So please, please, PLEASE read the whole post through before asking questions that are already answered in the post. One of the requirements of becoming a model is knowing how to follow directions and if you can't get your answers from the post that is addressing the very topic you're inquiring about, well, I don't know what else I can say.

And because I know even with THIS post I'm still going to get people asking the same questions, here is a part of the post that I wrote that specifically states what it takes to be a VS model:

To make things more clear about the requirements you have to meet in order to put you in the VS category, you must:

- Be between 5'8"-6'0"
- Have a killer body with curves (not waif thin like most runway models but not exactly plus size, either)
- Be signed to a top modeling agency (preferably Ford or Elite in New York) or another top modeling agency

My Casting Call Experience: BMG Models

I recently took a road trip down to Los Angeles to interview with a designer about being a potential model for her upcoming line and I figured since I was going to be in the area, I may as well see if I could kill two birds with one stone by attending any open casting calls what were available during the dates that I would be there. The one that ended up making the cut was BMG Models. Known for representing both fashion and print models, I made sure to have all my stuff ready: portfolio, headshot and resume.

### Raw records
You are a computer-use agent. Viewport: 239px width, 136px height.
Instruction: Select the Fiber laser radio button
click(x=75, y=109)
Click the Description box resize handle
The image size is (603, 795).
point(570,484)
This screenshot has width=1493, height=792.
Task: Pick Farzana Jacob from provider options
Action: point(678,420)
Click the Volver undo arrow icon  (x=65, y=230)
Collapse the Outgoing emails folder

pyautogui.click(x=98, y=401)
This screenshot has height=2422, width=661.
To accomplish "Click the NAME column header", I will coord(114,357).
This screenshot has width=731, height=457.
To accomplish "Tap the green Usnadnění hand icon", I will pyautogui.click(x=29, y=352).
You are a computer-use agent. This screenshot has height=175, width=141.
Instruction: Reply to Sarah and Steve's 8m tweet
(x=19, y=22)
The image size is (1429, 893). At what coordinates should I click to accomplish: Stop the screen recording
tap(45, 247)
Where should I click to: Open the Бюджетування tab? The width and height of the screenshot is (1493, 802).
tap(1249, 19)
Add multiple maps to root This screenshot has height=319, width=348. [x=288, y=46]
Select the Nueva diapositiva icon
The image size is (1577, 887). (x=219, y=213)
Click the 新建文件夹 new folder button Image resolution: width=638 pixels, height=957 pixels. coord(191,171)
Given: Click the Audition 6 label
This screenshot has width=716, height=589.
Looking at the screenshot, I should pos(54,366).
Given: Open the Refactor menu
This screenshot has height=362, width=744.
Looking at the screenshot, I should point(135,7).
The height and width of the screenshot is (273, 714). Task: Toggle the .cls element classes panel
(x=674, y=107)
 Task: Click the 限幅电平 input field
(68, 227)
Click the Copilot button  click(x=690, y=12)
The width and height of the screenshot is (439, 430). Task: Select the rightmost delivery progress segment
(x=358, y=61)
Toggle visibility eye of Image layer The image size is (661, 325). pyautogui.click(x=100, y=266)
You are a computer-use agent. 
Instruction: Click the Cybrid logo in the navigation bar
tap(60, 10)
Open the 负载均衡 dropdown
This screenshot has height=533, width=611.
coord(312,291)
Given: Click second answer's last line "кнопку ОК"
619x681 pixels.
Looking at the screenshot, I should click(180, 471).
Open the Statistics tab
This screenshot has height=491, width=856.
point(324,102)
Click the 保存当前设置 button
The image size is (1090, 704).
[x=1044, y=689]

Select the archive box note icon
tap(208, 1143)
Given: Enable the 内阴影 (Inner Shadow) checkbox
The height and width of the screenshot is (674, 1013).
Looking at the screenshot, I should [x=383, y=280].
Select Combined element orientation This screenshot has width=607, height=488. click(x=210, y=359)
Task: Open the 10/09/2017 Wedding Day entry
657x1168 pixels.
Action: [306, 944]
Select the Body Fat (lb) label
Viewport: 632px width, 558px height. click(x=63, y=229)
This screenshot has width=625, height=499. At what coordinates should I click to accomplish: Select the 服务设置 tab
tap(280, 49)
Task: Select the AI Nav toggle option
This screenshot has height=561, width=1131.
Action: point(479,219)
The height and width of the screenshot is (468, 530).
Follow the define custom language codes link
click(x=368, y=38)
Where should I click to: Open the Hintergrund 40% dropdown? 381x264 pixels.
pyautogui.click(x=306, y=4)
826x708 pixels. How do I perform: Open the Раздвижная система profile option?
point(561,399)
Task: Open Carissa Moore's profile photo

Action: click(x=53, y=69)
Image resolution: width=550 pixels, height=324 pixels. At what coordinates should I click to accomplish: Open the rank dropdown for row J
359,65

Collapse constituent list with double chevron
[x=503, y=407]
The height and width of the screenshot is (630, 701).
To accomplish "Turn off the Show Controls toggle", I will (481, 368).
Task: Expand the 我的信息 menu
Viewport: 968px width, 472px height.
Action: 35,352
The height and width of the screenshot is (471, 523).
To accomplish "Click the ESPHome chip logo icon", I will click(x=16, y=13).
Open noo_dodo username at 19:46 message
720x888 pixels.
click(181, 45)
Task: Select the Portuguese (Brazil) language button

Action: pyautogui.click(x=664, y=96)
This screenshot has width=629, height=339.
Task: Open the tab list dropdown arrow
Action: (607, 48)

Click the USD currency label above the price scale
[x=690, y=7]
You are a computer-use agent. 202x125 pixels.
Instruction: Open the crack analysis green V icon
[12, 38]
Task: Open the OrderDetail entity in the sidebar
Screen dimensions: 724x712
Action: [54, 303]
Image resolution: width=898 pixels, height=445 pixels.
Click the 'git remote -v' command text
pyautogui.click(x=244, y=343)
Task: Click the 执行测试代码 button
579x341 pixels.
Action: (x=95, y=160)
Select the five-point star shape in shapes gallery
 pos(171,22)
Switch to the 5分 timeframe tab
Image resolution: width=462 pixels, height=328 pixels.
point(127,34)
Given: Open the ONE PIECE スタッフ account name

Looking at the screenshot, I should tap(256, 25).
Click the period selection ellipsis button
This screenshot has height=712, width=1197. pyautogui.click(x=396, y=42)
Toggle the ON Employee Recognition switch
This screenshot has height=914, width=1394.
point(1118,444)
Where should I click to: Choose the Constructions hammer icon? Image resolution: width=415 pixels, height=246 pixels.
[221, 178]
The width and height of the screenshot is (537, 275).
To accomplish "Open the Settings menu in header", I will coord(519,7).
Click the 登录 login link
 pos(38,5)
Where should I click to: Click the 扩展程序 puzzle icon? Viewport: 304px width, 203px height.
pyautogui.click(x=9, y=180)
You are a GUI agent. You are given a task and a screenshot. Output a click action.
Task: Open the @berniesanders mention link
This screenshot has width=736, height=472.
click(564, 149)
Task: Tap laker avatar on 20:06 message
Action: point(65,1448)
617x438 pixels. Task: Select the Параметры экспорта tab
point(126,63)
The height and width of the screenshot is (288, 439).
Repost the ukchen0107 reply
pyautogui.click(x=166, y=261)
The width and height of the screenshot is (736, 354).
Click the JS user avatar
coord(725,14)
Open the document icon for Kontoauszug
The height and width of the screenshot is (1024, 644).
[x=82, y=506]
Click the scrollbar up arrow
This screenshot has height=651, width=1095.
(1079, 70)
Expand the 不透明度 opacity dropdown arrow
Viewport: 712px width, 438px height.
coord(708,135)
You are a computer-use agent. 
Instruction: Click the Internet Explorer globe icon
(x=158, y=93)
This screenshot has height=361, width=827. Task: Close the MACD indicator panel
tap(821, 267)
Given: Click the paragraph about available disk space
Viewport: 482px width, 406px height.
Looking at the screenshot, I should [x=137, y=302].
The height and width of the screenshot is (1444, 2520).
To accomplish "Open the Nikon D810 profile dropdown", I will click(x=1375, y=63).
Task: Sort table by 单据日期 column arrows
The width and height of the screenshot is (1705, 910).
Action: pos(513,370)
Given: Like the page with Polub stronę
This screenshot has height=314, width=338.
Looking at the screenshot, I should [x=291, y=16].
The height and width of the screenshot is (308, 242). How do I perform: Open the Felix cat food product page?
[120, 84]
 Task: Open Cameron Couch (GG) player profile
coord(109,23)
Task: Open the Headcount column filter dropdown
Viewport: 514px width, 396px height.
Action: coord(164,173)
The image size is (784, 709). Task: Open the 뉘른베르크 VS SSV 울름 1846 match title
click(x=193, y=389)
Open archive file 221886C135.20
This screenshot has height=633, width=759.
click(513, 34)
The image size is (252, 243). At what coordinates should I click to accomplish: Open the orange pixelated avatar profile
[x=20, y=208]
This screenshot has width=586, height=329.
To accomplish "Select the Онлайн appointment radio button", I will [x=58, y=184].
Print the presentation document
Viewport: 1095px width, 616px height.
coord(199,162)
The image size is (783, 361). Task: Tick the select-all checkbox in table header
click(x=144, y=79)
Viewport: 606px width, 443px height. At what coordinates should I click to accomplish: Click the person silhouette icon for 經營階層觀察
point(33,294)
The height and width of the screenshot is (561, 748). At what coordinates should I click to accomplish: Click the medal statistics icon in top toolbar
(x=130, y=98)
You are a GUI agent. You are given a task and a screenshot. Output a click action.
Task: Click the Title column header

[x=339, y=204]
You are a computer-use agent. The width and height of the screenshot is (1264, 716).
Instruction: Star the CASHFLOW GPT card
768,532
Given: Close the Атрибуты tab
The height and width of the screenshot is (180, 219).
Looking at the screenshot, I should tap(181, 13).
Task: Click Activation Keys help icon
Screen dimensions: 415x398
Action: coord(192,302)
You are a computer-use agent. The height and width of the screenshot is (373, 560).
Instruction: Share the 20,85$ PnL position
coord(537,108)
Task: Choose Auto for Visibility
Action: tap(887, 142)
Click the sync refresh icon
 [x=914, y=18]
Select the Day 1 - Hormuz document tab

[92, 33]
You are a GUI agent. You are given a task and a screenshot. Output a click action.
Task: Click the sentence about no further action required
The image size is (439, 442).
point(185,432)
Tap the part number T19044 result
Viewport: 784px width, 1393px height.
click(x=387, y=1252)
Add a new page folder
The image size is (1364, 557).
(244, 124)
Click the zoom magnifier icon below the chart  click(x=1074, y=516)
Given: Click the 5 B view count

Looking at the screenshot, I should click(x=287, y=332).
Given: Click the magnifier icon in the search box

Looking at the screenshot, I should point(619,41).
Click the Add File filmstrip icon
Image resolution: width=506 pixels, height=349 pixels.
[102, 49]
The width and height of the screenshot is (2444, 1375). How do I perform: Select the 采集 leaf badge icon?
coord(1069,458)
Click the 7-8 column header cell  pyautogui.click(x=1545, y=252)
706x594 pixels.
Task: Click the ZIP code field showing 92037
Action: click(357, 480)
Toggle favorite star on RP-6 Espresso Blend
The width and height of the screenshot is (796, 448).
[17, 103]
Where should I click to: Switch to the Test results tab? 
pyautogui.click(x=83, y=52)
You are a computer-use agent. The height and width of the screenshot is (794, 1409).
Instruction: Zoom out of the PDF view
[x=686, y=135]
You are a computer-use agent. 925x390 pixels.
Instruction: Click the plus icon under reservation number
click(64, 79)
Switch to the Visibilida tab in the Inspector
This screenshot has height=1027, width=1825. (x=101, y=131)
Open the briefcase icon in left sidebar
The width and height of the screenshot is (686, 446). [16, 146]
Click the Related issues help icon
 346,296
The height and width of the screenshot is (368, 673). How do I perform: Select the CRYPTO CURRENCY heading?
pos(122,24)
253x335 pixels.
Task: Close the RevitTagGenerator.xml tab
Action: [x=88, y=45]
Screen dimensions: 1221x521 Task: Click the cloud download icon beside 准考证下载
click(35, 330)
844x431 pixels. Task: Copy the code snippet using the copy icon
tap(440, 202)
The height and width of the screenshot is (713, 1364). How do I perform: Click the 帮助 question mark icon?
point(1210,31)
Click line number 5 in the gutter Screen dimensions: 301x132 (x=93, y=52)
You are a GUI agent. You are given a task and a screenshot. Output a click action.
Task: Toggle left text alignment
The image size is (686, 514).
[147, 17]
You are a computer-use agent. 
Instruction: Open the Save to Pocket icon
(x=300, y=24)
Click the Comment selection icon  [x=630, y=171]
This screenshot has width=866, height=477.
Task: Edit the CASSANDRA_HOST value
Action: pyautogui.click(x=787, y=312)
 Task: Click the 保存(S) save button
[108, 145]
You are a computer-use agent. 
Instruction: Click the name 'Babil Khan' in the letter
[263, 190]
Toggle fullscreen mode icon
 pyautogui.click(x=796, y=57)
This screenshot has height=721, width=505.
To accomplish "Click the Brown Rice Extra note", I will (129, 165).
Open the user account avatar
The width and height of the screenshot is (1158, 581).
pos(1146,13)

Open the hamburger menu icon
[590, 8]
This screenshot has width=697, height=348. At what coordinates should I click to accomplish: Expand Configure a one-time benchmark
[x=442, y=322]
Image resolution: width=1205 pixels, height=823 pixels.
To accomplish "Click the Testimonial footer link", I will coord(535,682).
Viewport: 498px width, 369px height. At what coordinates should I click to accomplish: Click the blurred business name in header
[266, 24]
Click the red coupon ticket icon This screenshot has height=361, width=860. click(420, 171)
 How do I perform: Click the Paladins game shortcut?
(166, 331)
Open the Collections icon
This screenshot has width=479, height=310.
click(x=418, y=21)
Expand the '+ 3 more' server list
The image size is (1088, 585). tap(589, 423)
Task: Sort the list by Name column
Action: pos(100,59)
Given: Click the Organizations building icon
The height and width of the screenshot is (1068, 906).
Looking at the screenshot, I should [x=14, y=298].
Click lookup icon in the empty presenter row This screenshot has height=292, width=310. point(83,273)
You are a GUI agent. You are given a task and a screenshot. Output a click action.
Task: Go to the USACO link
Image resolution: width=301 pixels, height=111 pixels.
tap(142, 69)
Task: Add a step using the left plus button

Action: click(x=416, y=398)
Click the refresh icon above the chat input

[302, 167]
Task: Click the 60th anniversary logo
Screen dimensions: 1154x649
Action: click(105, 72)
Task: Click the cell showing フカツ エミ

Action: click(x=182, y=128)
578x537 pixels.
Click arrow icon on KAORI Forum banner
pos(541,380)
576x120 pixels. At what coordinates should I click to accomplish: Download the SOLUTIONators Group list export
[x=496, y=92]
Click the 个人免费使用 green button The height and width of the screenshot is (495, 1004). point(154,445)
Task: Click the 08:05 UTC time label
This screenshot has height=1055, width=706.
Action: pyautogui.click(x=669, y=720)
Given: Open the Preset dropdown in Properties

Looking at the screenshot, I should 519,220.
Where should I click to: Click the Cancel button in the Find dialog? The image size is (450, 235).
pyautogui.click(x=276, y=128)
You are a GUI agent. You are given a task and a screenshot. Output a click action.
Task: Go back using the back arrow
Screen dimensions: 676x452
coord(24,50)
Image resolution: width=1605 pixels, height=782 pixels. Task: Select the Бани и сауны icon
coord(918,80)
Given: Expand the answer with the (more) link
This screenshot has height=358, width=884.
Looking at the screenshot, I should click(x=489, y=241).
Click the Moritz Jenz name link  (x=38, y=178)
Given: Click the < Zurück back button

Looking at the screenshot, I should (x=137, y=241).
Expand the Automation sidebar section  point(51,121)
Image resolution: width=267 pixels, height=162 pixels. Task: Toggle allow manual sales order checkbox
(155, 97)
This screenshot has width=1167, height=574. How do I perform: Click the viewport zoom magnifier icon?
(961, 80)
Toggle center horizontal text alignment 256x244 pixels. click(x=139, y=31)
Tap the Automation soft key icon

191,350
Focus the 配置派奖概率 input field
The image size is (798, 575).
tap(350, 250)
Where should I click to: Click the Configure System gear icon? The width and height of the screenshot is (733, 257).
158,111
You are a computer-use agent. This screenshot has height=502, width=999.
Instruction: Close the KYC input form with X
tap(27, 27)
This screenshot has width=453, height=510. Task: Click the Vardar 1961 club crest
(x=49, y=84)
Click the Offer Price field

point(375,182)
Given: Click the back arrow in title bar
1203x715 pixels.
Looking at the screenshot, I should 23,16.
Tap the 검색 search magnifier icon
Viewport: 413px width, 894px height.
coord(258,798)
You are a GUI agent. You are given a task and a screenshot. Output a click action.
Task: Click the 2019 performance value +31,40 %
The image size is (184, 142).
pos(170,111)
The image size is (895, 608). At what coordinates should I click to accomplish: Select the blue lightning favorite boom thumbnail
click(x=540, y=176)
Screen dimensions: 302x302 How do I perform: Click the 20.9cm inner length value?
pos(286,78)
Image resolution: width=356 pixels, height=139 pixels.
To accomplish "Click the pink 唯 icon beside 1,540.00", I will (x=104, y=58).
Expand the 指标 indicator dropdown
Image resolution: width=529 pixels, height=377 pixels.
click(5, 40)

### To-do list
a) In the casting call post, why did the writer look for open casting calls during the trip to Los Angeles? Answer in one to three sentences.
b) Continue the casting call post from its last sentence.

### Answer set
a) The writer was already going to be in the Los Angeles area to interview with a designer about her upcoming line. Attending any open casting calls held on those dates would let the writer kill two birds with one stone.

b)
After taking care of my interview, which went really well, I stayed overnight at a friend's and prepared for the open casting call the next day. BMG holds their open calls every Monday, Wednesday and Friday from 4:00pm - 5:00pm. I went on a Wednesday with one of my friends in tow for support. I wore form-fitting, dark jeans, my taupe 4-inch heels and a form fitting, dark green tank top. After stepping off the elevator we searched for the right suite and opened the door. There was no one in the lobby so that was good. I wasn't sure if I was going to have to deal with a long line. There was one other guy behind us but it turned out that he was a music artist and had an appointment for an interview (BMG also represents music artists). There was no receptionist or secretary and it took a minute for someone to walk out and see that we were there.

A man came out and asked us if we had an appointment or were there for the open call. After telling him, he asked to take my portfolio and I made sure to also give him my headshot and resume. He asked us to take a seat in the lobby and that he would take my portfolio and information to their office to look over. I thought it was odd that I wasn't invited to go in and meet with them and was a bit nervous about the fact that they would be reviewing my portfolio without me there but hey, there was nothing else I could do so I sat with my friend and made small talk.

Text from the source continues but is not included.